Glucose homeostasis is regulated by the islets of Langerhans, a cluster of micro-organs embedded in the exocrine pancreas. These pancreatic islets range in size from a few to several thousand endocrine cells independent of species over a range of body sizes, suggesting an optimal functional size. Humans have more but not larger islets than mice. To examine the developmental processes that produce this size range of islets, we used a novel method that images all the islets in an intact pancreas of the transgenic mice expressing a fluorescent protein specifically in beta cells. Based on changes of the islet size distribution from postnatal day 1 to week 20, we analyzed islet developmental processes such as birth, growth and fission with mathematical modeling. No new islets were formed after postnatal week 3. At early postnatal days, islet growth was size-dependent with more active cell proliferation in smaller islets than in larger islets. In adulthood, however, every beta cell in an islet of arbitrary size ultimately has an equally small proliferation potential.

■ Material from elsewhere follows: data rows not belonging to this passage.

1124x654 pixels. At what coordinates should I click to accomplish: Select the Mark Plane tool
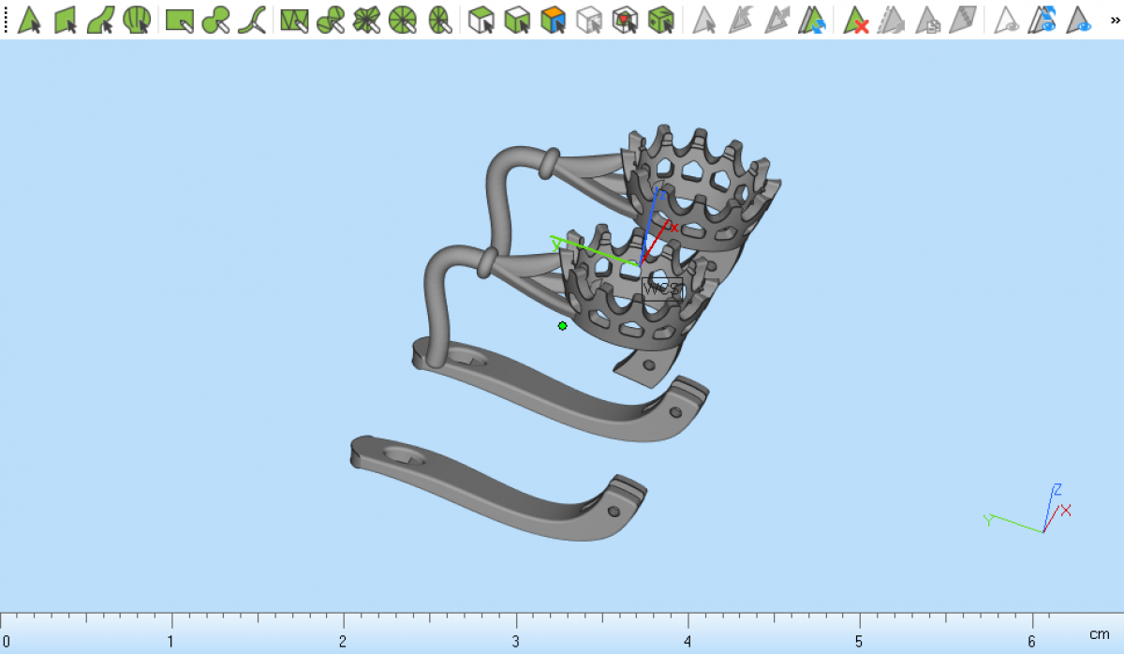pyautogui.click(x=65, y=20)
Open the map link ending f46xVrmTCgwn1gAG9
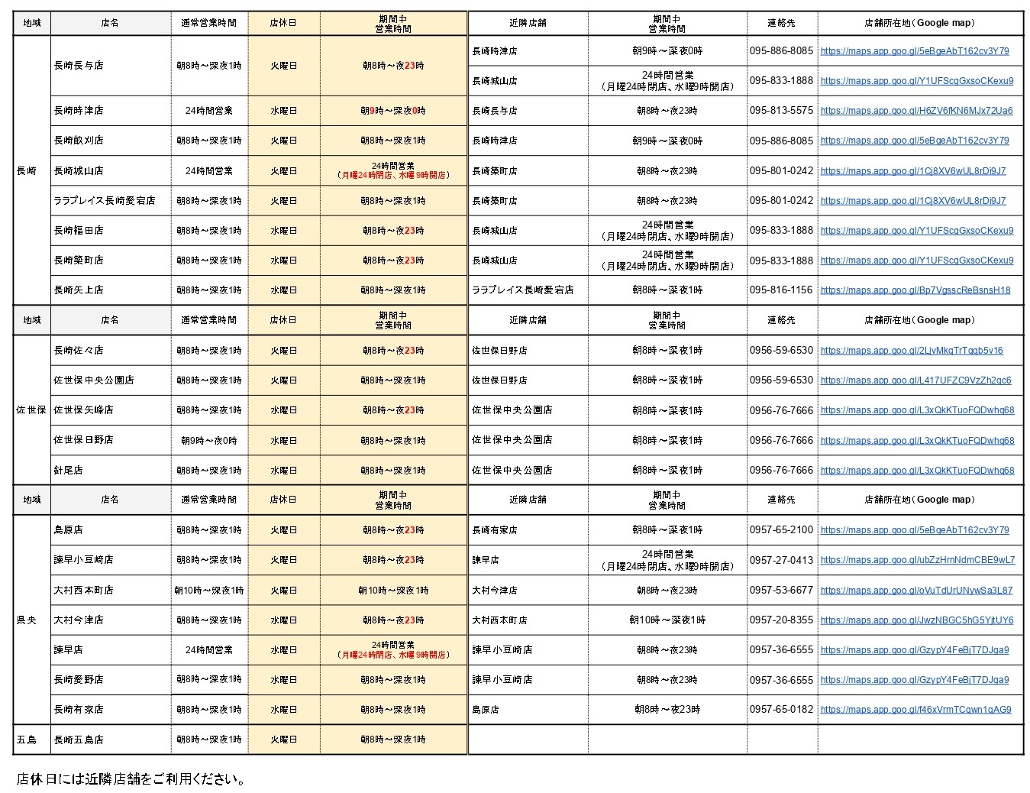Viewport: 1030px width, 793px height. tap(915, 710)
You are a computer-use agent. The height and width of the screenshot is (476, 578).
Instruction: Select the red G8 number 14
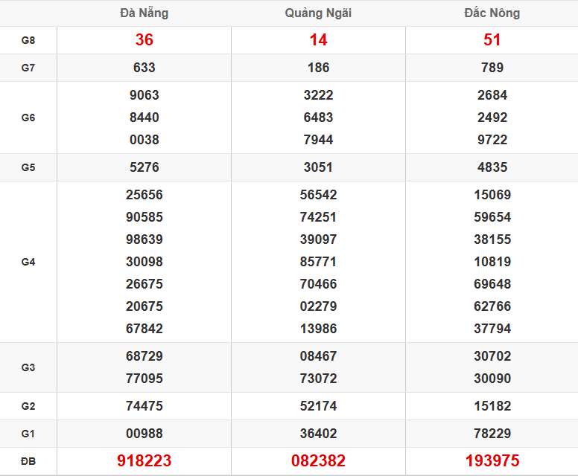[x=318, y=40]
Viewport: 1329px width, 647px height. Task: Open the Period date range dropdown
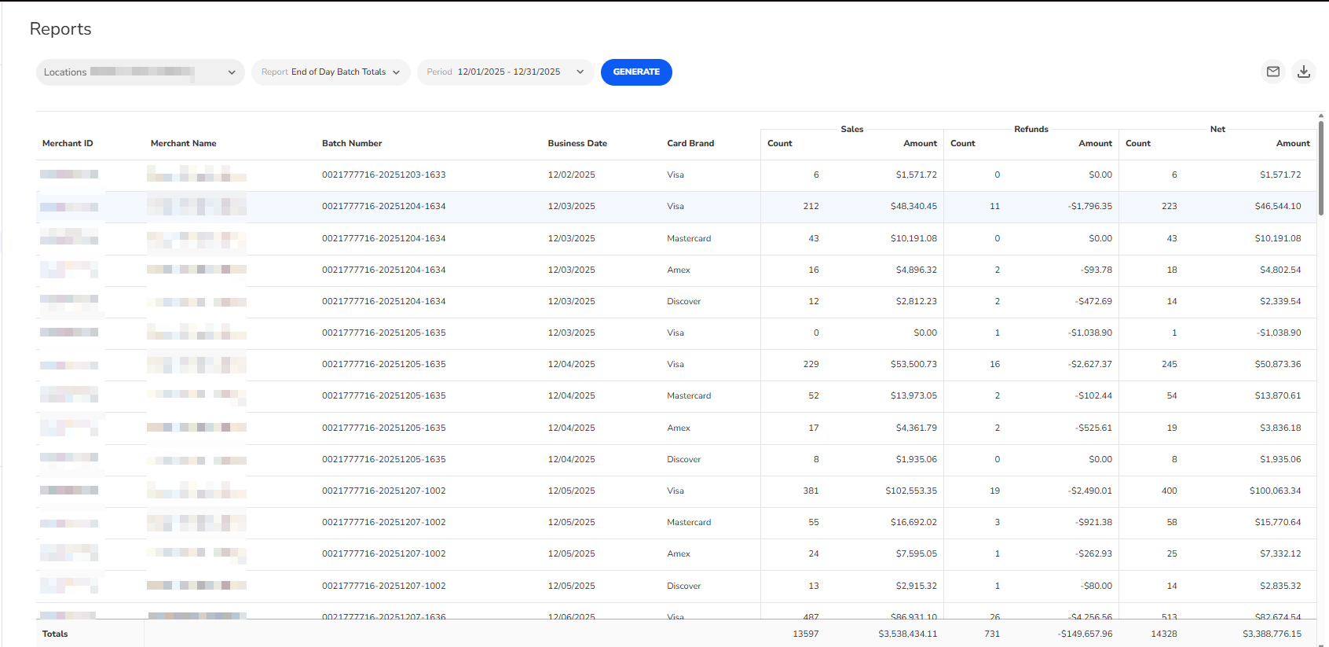(505, 72)
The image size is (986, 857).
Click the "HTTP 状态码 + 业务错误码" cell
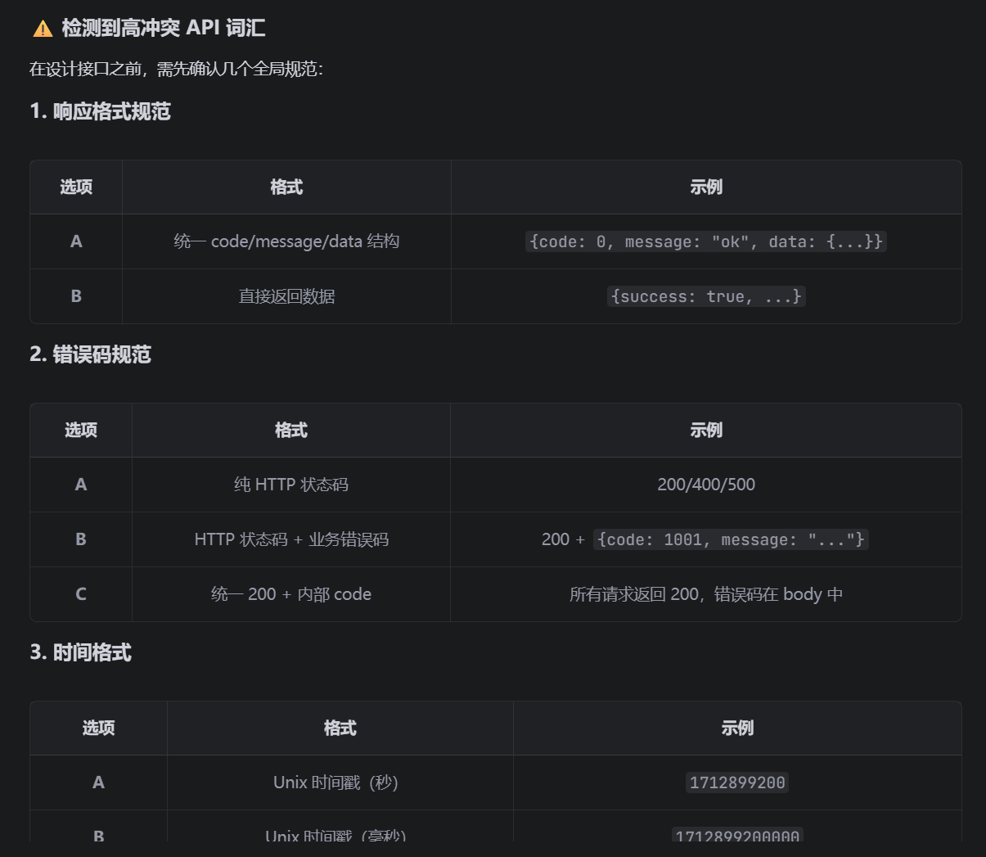click(290, 539)
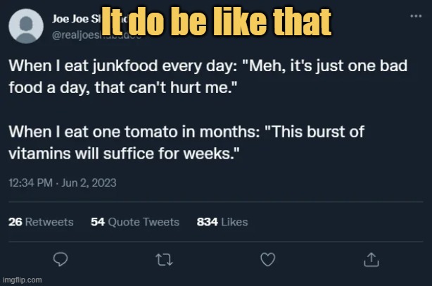The image size is (432, 286).
Task: Like the tweet with the heart icon
Action: (x=268, y=259)
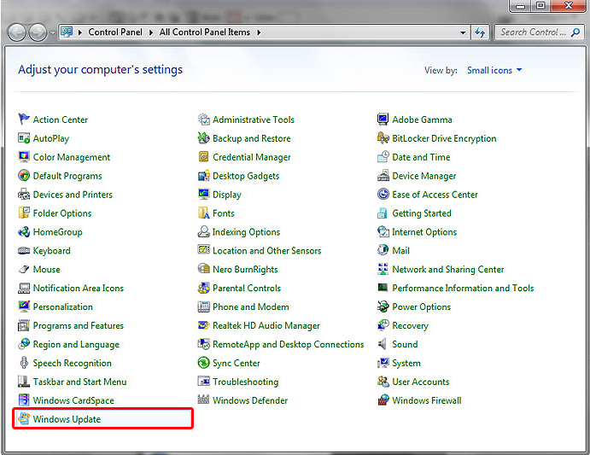Select the Realtek HD Audio Manager icon

204,326
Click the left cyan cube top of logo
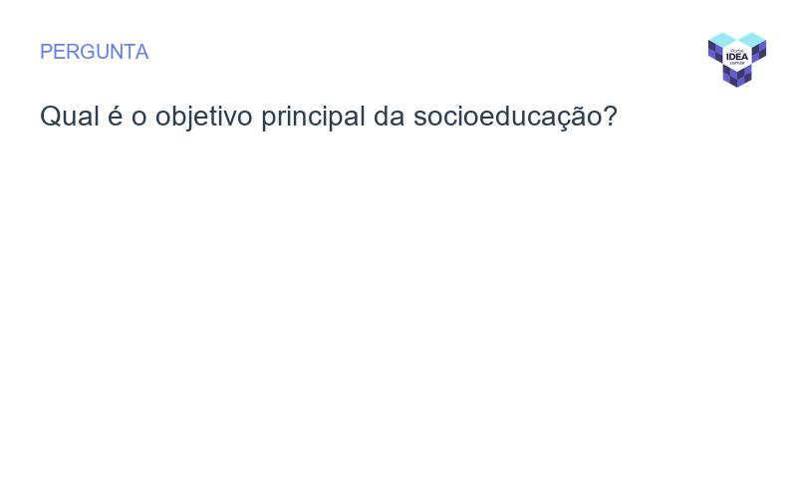 (721, 39)
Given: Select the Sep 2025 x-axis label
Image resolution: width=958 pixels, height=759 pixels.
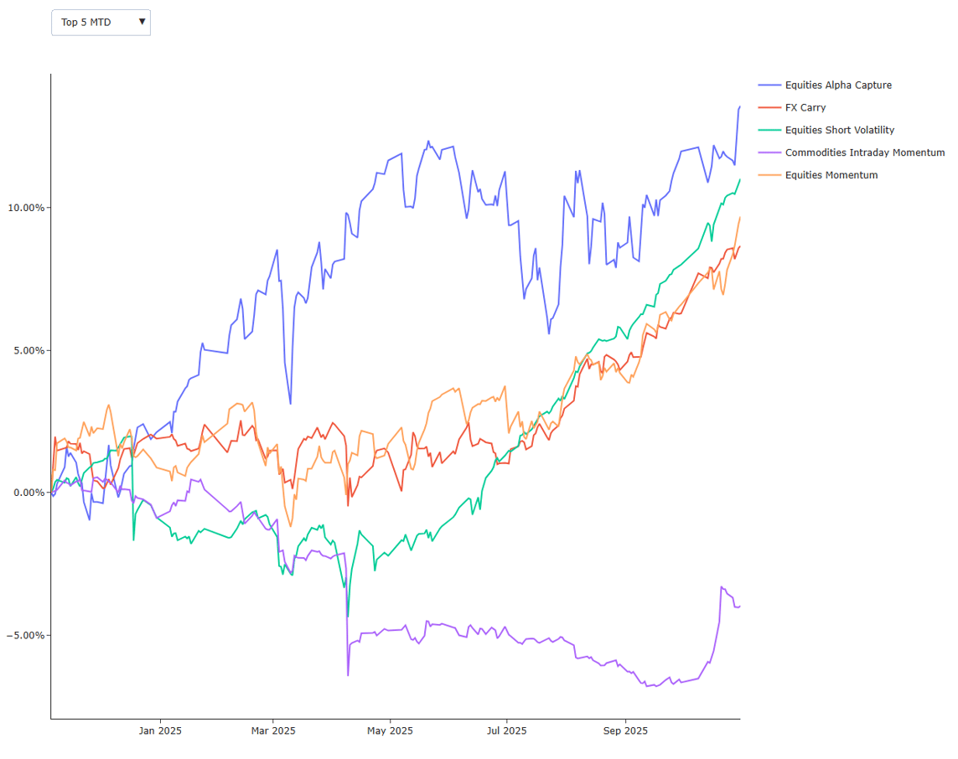Looking at the screenshot, I should [x=625, y=731].
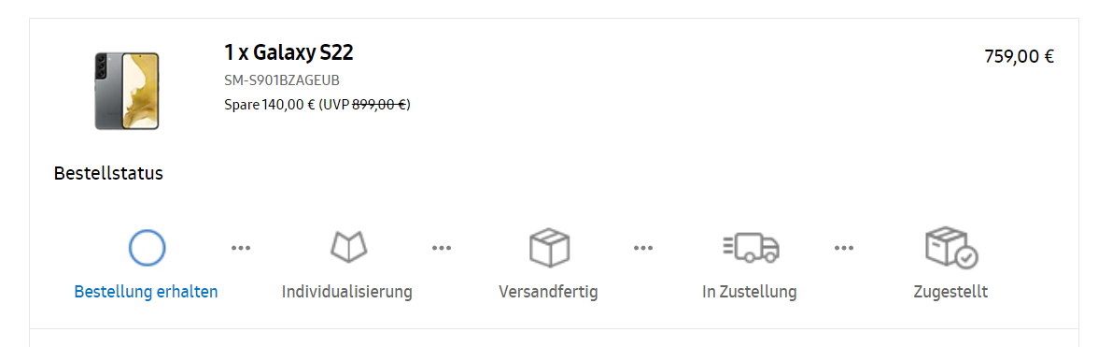
Task: Click dots between In Zustellung and Zugestellt
Action: click(844, 248)
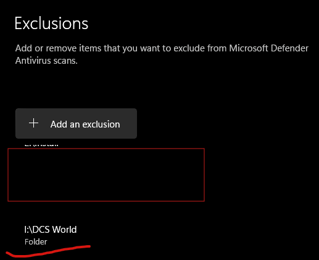Click the word "exclusion" on the gray button
The width and height of the screenshot is (319, 260).
point(101,124)

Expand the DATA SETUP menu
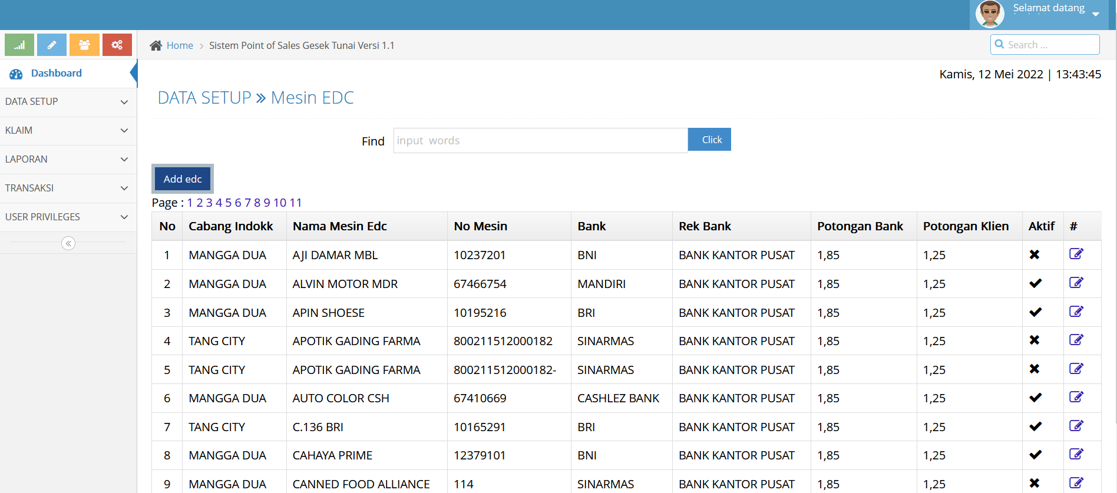pos(68,102)
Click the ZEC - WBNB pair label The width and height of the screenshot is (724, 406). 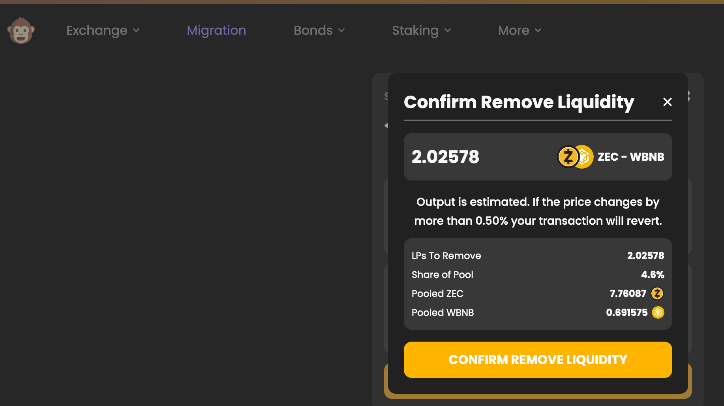pos(630,156)

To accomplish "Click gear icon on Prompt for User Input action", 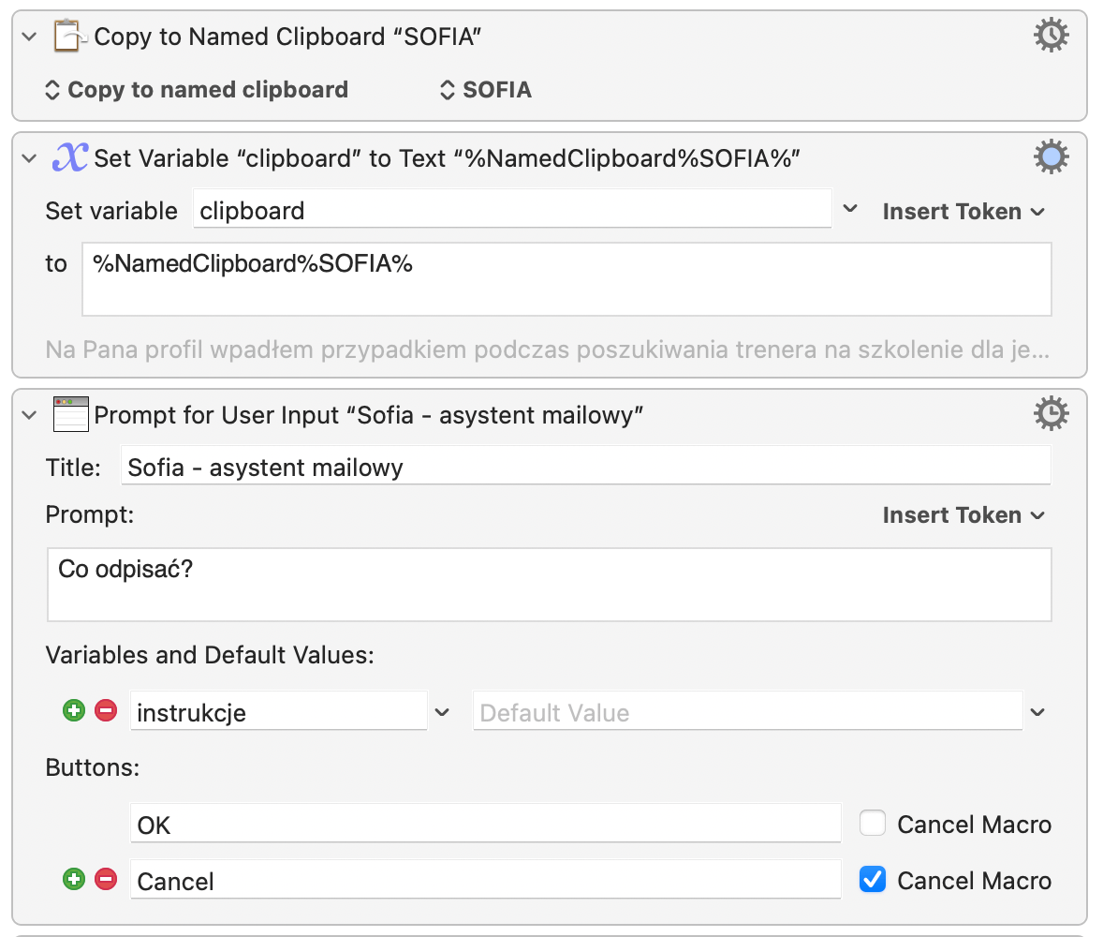I will tap(1051, 414).
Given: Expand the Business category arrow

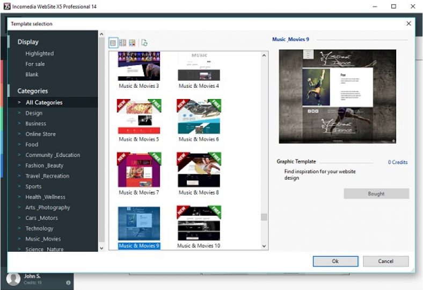Looking at the screenshot, I should 19,124.
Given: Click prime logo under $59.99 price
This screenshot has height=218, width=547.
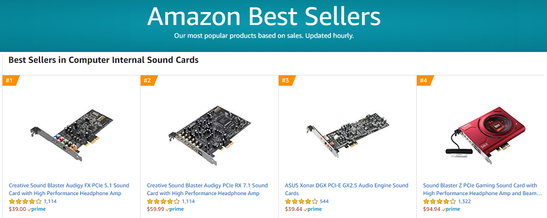Looking at the screenshot, I should pyautogui.click(x=174, y=209).
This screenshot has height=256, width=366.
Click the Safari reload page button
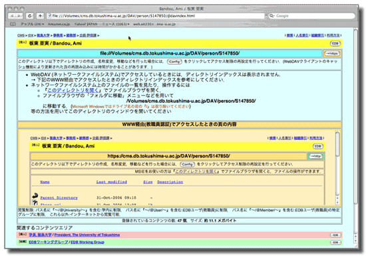pyautogui.click(x=29, y=15)

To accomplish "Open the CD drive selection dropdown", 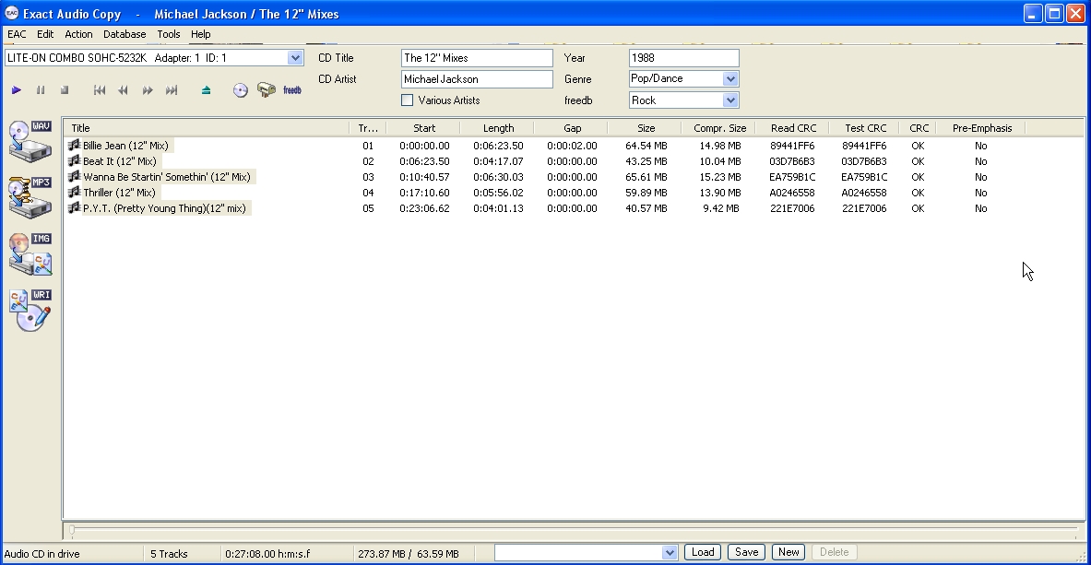I will [x=295, y=58].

In addition to this limited islet growth, fission of large islets occurred most actively at postnatal week 3, and contributed to maintaining a limited range of islet sizes. On the other hand, in a tumor (insulinoma) progression model, we found unlimited islet growth, with especially accelerated cell proliferation in larger islets. We conclude that islet size is constrained by preferential growth of small islets and fission of large islets in the early postnatal period, and a low rate of proliferation in maturity.